Um dos municípios da região de Ponta Grossa que já está executando o Plano de Desenvolvimento Rural é Ivaí. O município identificou um êxodo rural preocupante. ‘‘Detectamos que nos últimos seis meses 500 pessoas deixaram o meio rural do município, onde vivem 2,2 mil famílias’’, conta a pedagoga Terezinha Sandri, extensionista da Emater.
Segundo ela, o maior motivo do êxodo rural é a falta de oportunidades de trabalho no campo. ‘‘A partir deste diagnóstico a Emater em conjunto com a prefeitura está buscando o desenvolvimento de atividades que garantem opções de emprego para a população rural’’, informou a extensionista.
Para ela, este exemplo mostra que os planos de desenvolvimento rural garantem um redirecionamento da admninistração municipal e das políticas públicas com vistas a uma melhoria da qualidade de vida da população.

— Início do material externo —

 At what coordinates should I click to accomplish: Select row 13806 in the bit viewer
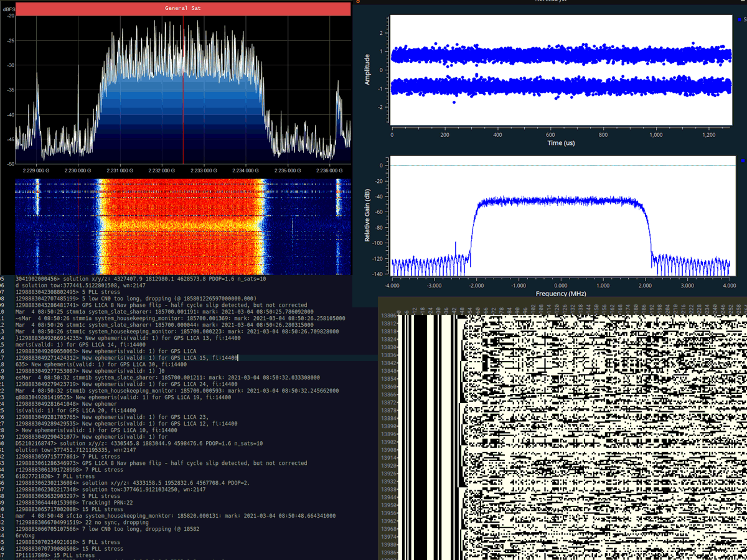(x=388, y=317)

No Noroeste do Paraná, os planos de desenvolvimento rural estão se voltando mais para o treinamento e a capacitação dos produtores rurais. Em Terra Rica, município que teve o primeiro plano de desenvolvimento do Noroeste, os próprios agricultores identificaram na elaboração do plano a necessidade de uma maior capacitação da mão-deobra local. Os produtores estão sendo capacitados na área de frutíferas e plantio adensado de café.

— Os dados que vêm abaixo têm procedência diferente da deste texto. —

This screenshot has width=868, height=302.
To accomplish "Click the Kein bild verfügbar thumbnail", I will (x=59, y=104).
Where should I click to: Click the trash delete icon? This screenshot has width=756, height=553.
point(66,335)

Em Querência do Norte, o plano de desenvolvimento rural está pronto e começa a ser executado em janeiro, conforme conta o chefe do núcleo regional da Emater de Paranavaí, Alberto Carlos Moris. Segundo ele, no município a Emater deverá trabalhar basicamente com os assentamentos das fazendas Pontal do Tigre e Porangaba I.

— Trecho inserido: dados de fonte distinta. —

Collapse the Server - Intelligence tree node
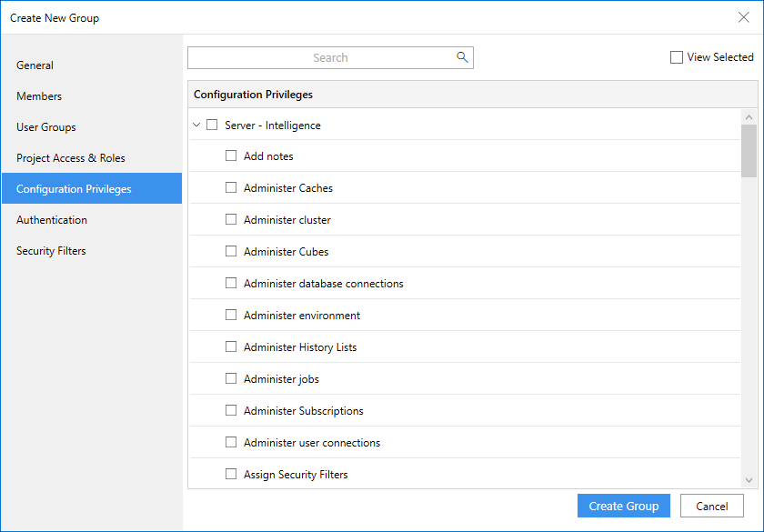764x532 pixels. pyautogui.click(x=196, y=125)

Os dois assentamentos têm 400 agricultores, que receberão treinamento na área de bovinocultura de leite e plantio e cultivo de mandioca. Além disso, um outro projeto deve estimular a rizipiscicultura (plantio de arroz irrigado integrado com a criação de peixes). ‘‘A atividade pode ser uma boa alternativa no local devido à abundância de água’’, informa Moris.